Geotagging One Hundred Million Twitter Accounts with Total Variation Minimization

Speaker: Ryan Compton
Category: Colloquium
Affiliation: Howard Hughes Research Laboratories
Location: MSE 116

Date: Monday, November 3, 2014
Time: 11:10am — 12:00pm Import into an iCal-compatible calendar


Geographically annotated social media is extremely valuable for modern information retrieval. However, when researchers can only access publicly-visible data, one quickly finds that social media users rarely publish location information. In this work, we provide a method which can geolocate the overwhelming majority of active Twitter users, independent of their location sharing preferences, using only publicly-visible Twitter data.

Our method infers an unknown user's location by examining their friend's locations.
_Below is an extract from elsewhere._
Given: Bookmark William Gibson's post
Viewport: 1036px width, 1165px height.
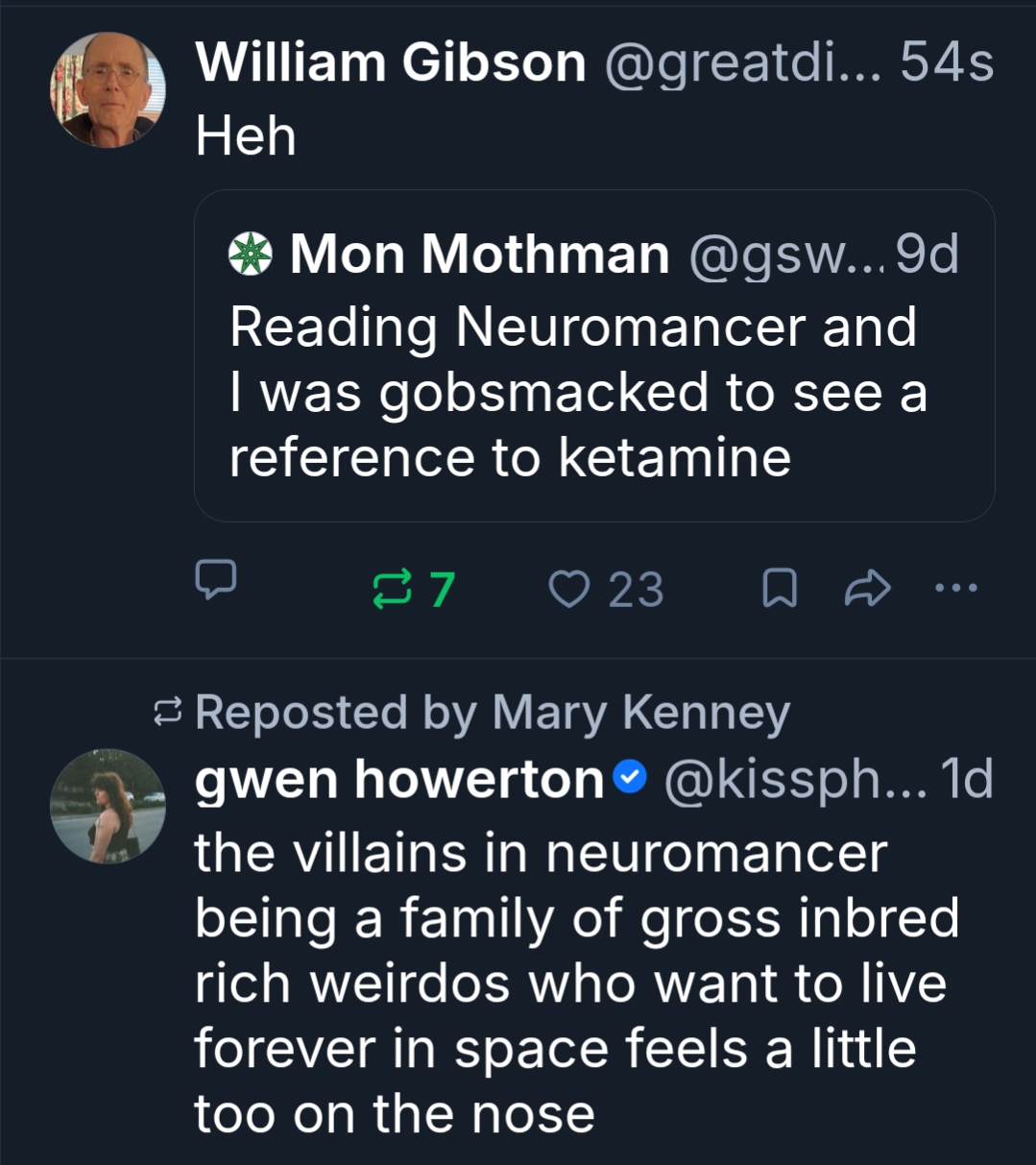Looking at the screenshot, I should (779, 589).
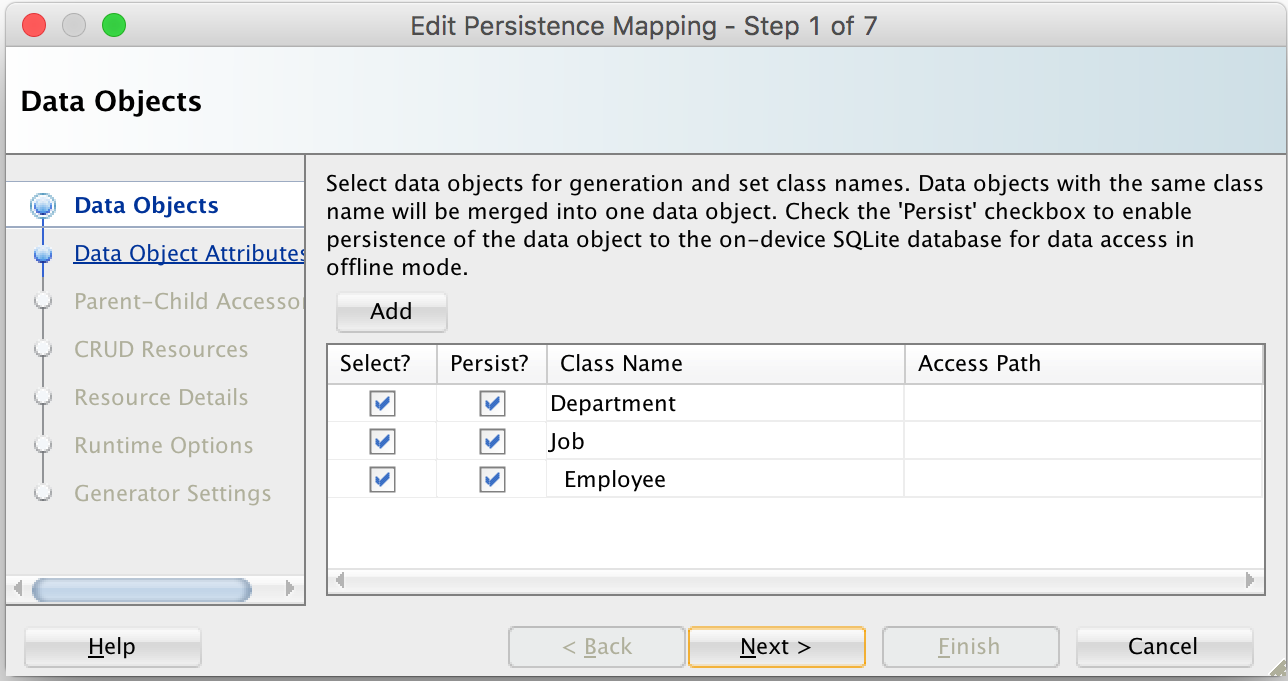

We frame the geotagging problem as an optimization over a social network with a total variation-based objective and provide a scalable and distributed algorithm for its solution.
Furthermore, we show how a robust estimate of the geographic dispersion of each user's ego network can be used as a per-user accuracy measure, allowing us to discard poor location inferences and control the overall error of our approach.

Leave-many-out evaluation shows that our method is able to infer location for 101,846,236 Twitter users at a median error of 6.38 km, allowing us to geotag over 80% of public tweets.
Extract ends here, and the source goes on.